Einstein's initial clue that spacetime is curved I did General Relatively years ago at Uni. I have revised a lot of the maths demo Dirac''s book. It is incredible the leap in thought to noting from the Bianchi identities that the curvature term's on the left might equal the stress tensor energy tensor on the right. But what I don't get is a feel for what initially prompted Einstein to think that mass might.curve space in the first place.
So my question is: what was the initial clue that made Einstein thing that space might be curved?
I do see how it might occur to him to think of the Lorentz invariant "proper distance" or "proper time" as a pseudo distance metric? The implication being that space and time might form a pseudo Riemann manifold. In general a manifold is of course curved. Is that all that prompted him?
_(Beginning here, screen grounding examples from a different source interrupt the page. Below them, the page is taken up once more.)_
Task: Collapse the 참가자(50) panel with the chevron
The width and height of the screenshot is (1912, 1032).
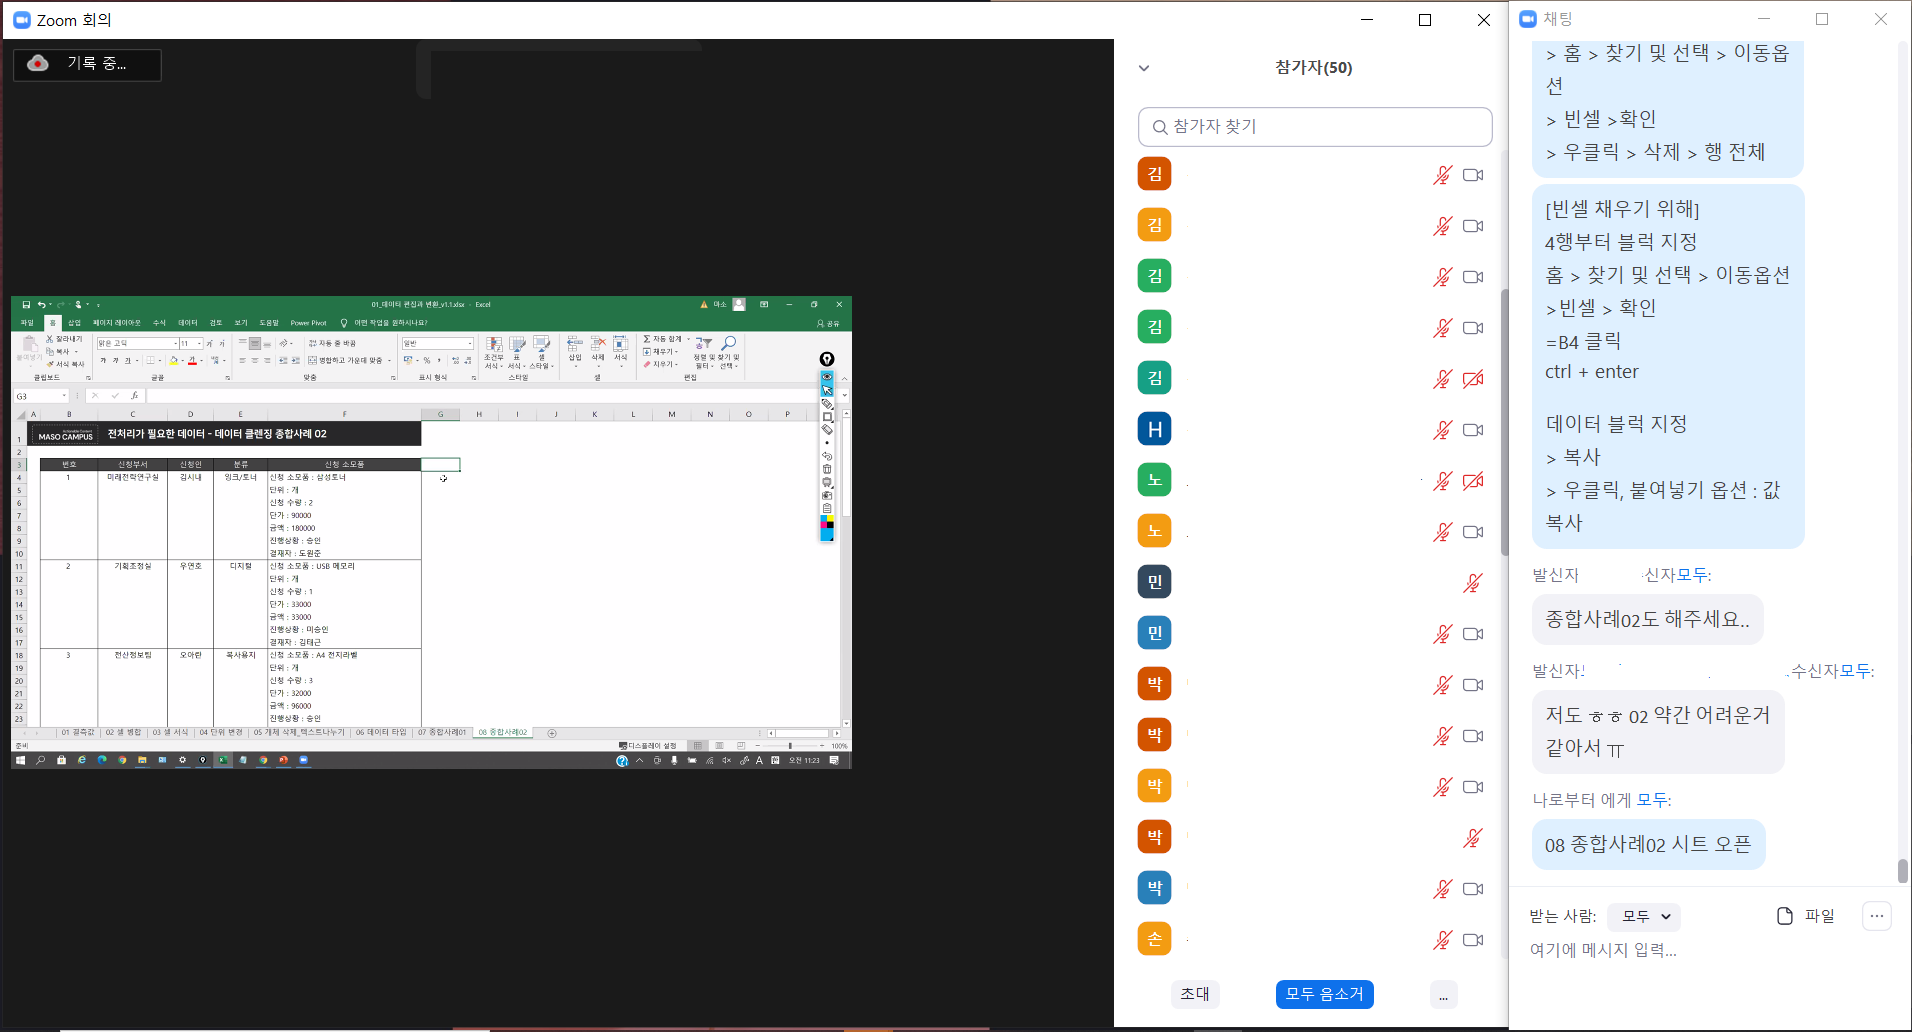Action: (x=1144, y=68)
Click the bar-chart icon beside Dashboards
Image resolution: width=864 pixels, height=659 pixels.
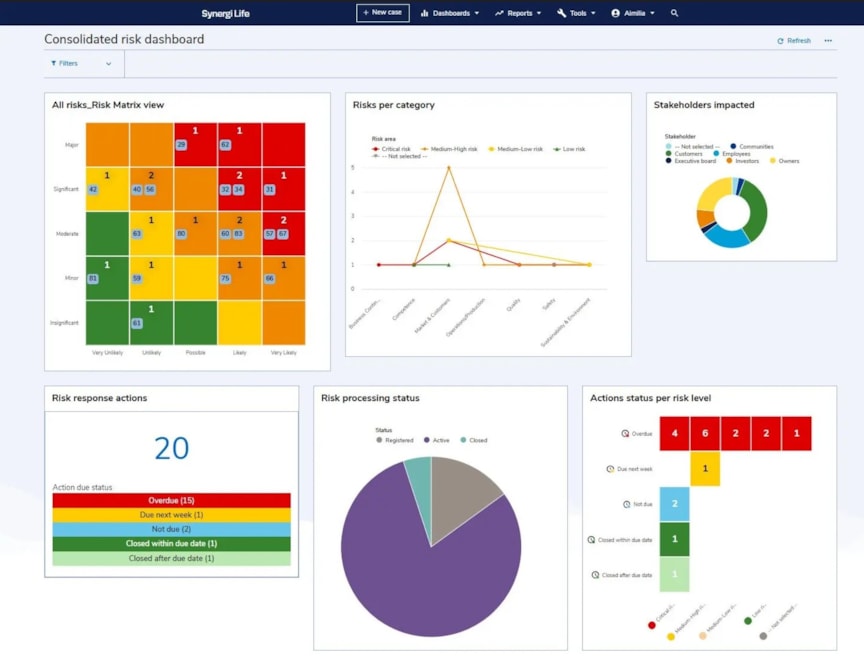426,13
Or is it something to do with the Equivalence Principle, or was them some other physical clue that prompted him?
 A: I believe the initial clue was the (accelerating) elevator. This gave the idea for gravitational lensing.
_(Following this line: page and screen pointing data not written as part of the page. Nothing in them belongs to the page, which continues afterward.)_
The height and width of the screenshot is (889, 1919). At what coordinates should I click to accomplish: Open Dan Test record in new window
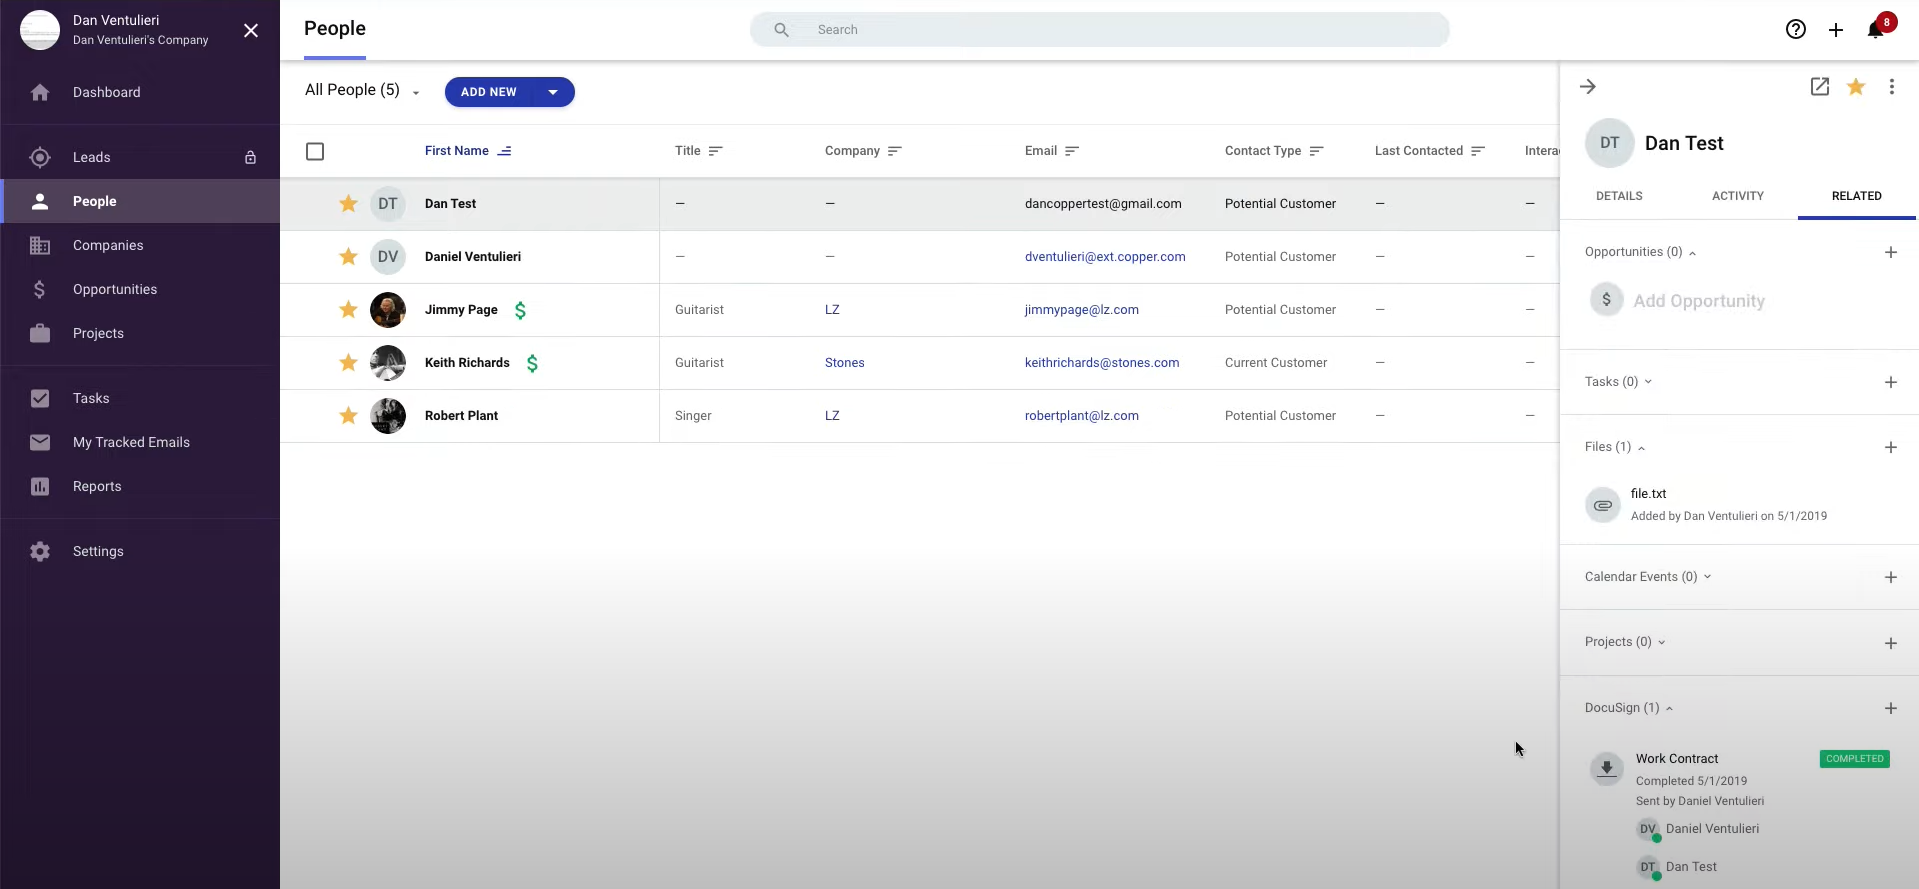[1819, 87]
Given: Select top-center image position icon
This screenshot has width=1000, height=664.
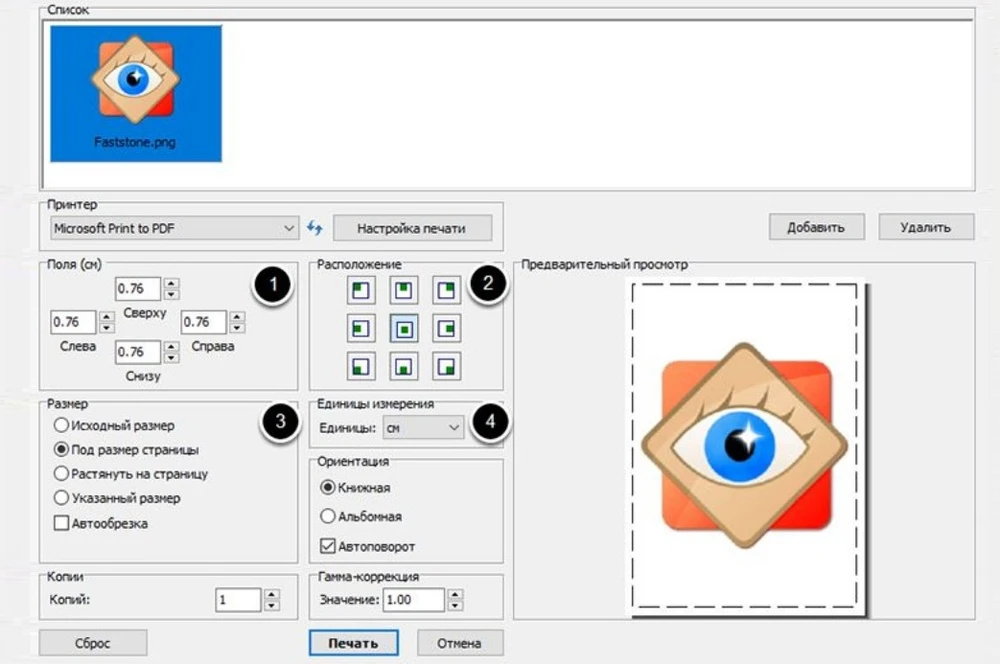Looking at the screenshot, I should [403, 290].
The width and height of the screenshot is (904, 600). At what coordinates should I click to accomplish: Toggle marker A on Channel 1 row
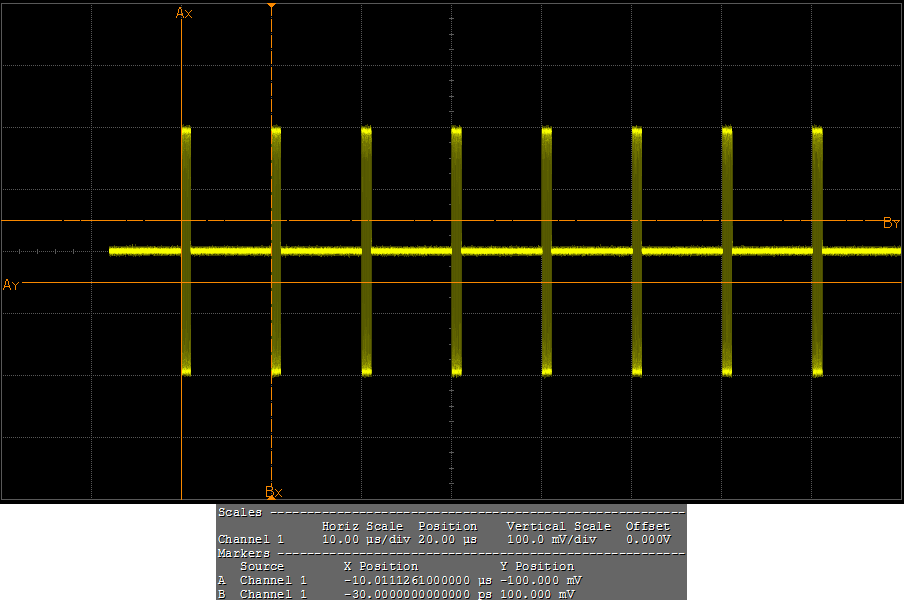click(x=219, y=580)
Light follows a geodesic, and as the elevator accelerates, photons entering perpendicularly to the elevator sidewalls, those photons' path will be curved. Only acceleration can do that, and due to the equivalence principle, it is the same as the effect of a gravitational field.
https://en.wikipedia.org/wiki/General_relativity
Thus, the gravitational field of a massive body must curve spacetime itself, creating a bent path around the body for light.
https://medium.com/starts-with-a-bang/this-is-why-einstein-knew-that-gravity-must-bend-light-2fafcc8b5532
A: The field form of the Newton gravitational law: $\nabla^2\Phi = 4\pi G\rho$, where $\Phi$ is a scalar field and $\rho$ is the density of matter might have been a starting point.
But a relativistic equation should be a tensor equation.
If we replace the scalar field with a tensor field, the Ricci tensor can be thought as a good candidate to play the role of the Laplacian as a sum of second derivatives.
And the density of mass is of course replaced by the Energy-moment tensor, due to the energy - mass equivalence.